At ESPN we are aware of three offensive and inappropriate comments made on ESPN outlets during our coverage of Jeremy Lin.
Saturday we apologized for two references here. We have since learned of a similar reference Friday on ESPN Radio New York. The incidents were separate and different. We have engaged in a thorough review of all three and have taken the following action:
The ESPN employee responsible for our Mobile headline has been dismissed.
The ESPNEWS anchor has been suspended for 30 days.
The radio commentator is not an ESPN employee.
We again apologize, especially to Mr. Lin. His accomplishments are a source of great pride to the Asian-American community, including the Asian-American employees at ESPN. Through self-examination, improved editorial practices and controls, and response to constructive criticism, we will be better in the future.
For what its worth, I believe the actions taken are about what should have happened. Much like the Whitlock Tweet situation, the headline was probably just a case of someone trying to be clever and not measuring out the consequences. I hate somebody losing their job over what could be an “honest mistake”, but intent is not always taken into account, especially given the result.

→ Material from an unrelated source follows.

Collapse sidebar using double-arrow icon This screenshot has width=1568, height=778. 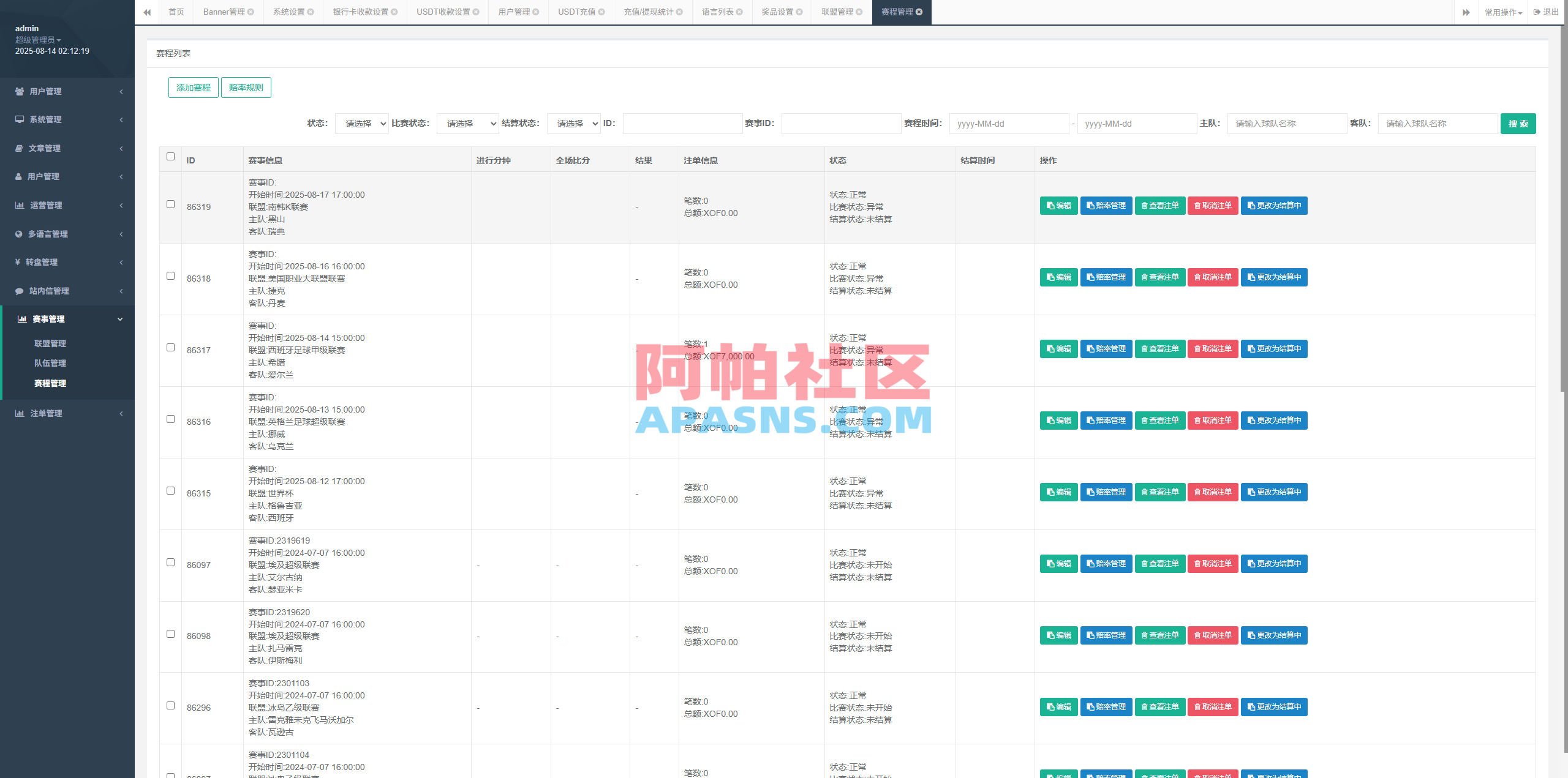point(147,12)
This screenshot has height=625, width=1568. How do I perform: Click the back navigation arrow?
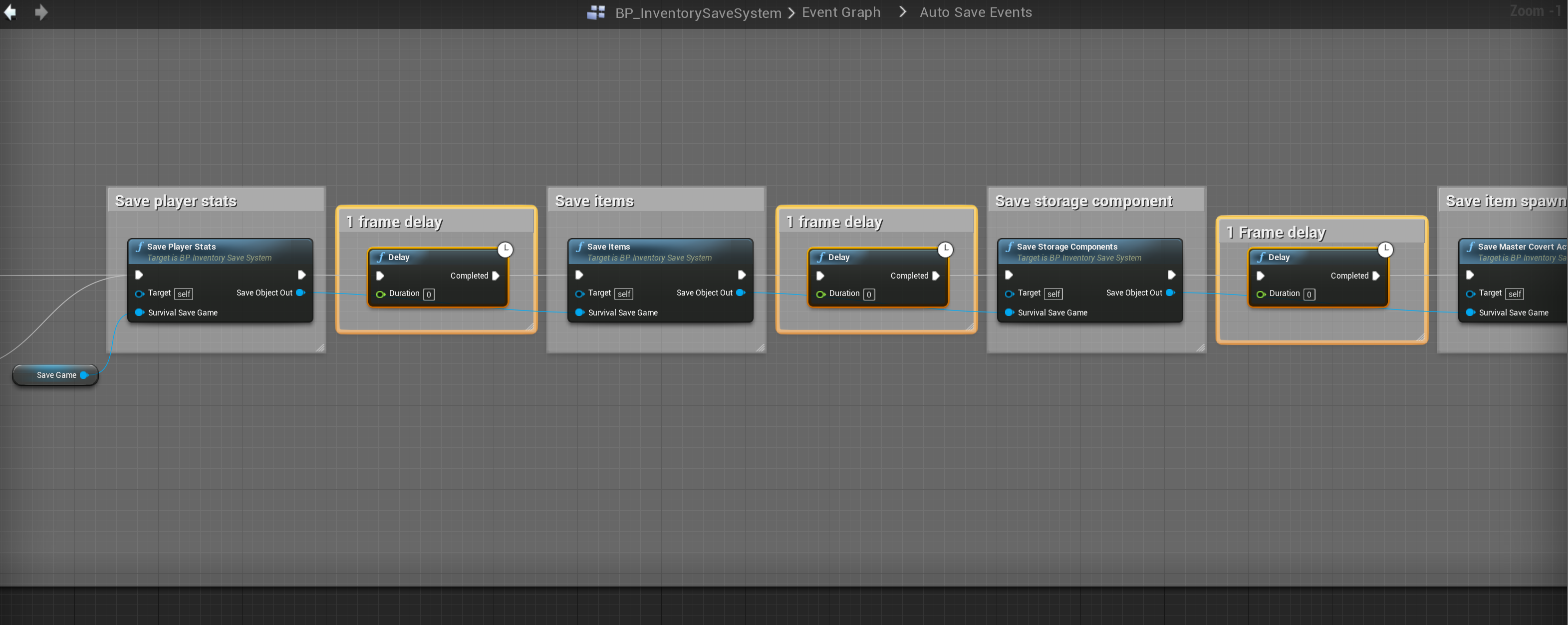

For the ESPNEWS anchor, Max Bretos, I think he just used a cliched phrase that was horribly misplaced. For his part, Bretos took to twitter to apologize.
If after reading that anybody thinks he had any racial intentions, they are looking to draw blood from a rock. He made a bad choice of words and has to sit for 30 days as a result. For those of you who think he shouldn’t get suspended because it wasn’t a racially charged statement, imagine if he had slipped and said “That play was fu**in’ unbelievable.” He would be suspended and after that time everybody would just move on.
Now if you want to see the depths of peoples ignorance, pop over to the comments sections of the ESPN Front Row statement where you will see gems like this.
Greg on February 19, 2012 at 11:28 am
Wow! Really!? Lighten up, all of you with the first grade education. My niece is 5 years old, and she knows ESPN was NOT being racist. I am Japanese, born in America. I’ve been called “chink” plenty of times. Anyone upset with this situation must have the mentality of a child. By the way, chink means a crack or fissure; an imperfection or weak spot in metal(armor); dent. origin dates back to the 1500′s or earlier. Wasn’t used as a racial slur until nearly 1900.
Matt on February 19, 2012 at 11:44 am
Another sign that society is going backwards. The only reason racism is still alive is because people keep bringing it up. It’s blatenly obvious that nothing was implied about Lin’s race, but people keep digging into a open wound of this country. Well now all the weak minded people who were offended got this man fired.
All i know is, all this coverage is giving me a bad case of Lindigestion.